> [Activity]
Only the stretch of the listing below that runs from the line with "Task: Click the O arrow label in the diagram" through the line with "Click the orange KAYAK logo" is to be printed, exactly and with both ends.

> [Dataset records]
=== Section Start ===
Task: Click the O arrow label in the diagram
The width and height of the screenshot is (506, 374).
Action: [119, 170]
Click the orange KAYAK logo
=== Section End ===
=== Section Start ===
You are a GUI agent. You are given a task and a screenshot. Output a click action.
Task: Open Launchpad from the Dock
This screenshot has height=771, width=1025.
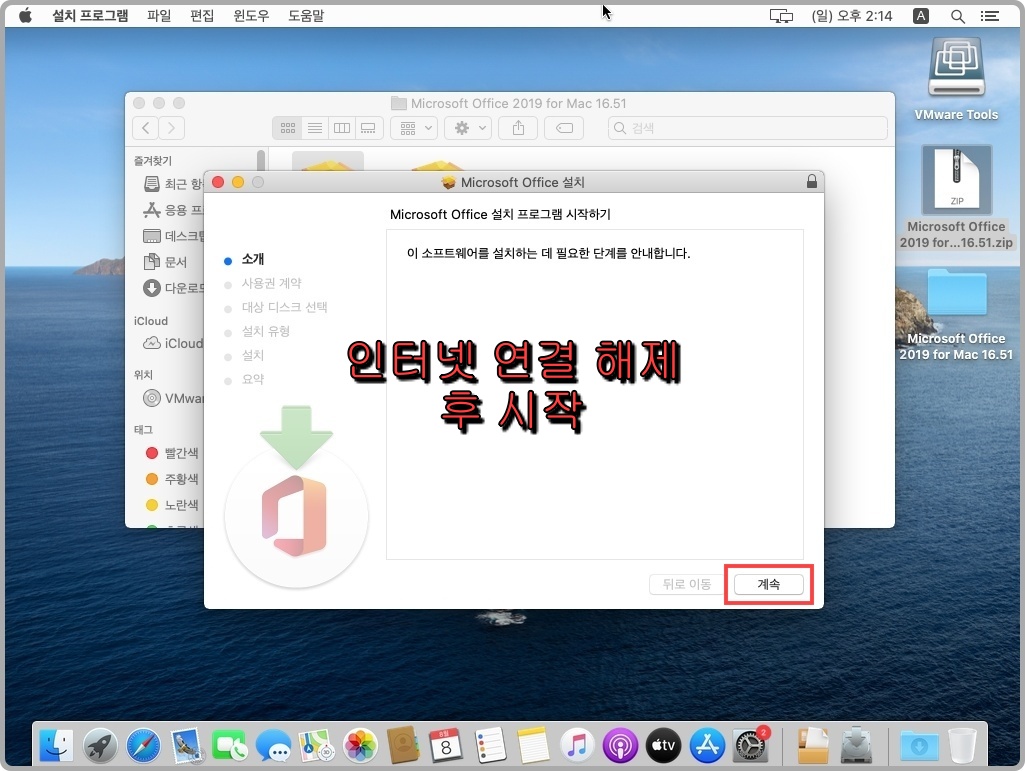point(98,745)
=== Section End ===
=== Section Start ===
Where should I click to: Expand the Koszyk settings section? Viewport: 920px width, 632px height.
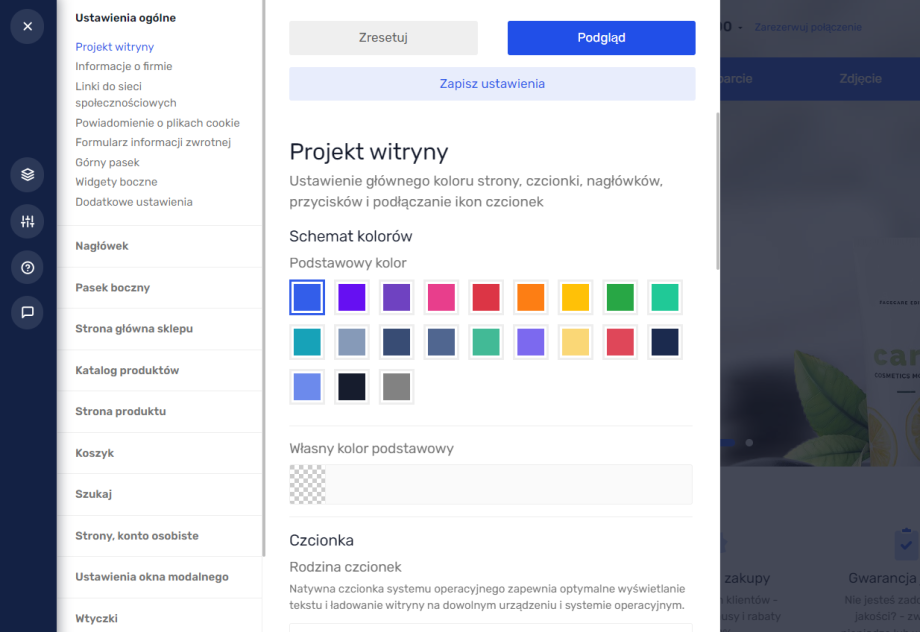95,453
=== Section End ===
> [Exercise response]
Task: Click the O arrow label in the diagram
The width and height of the screenshot is (506, 374).
Action: [119, 170]
Click the orange KAYAK logo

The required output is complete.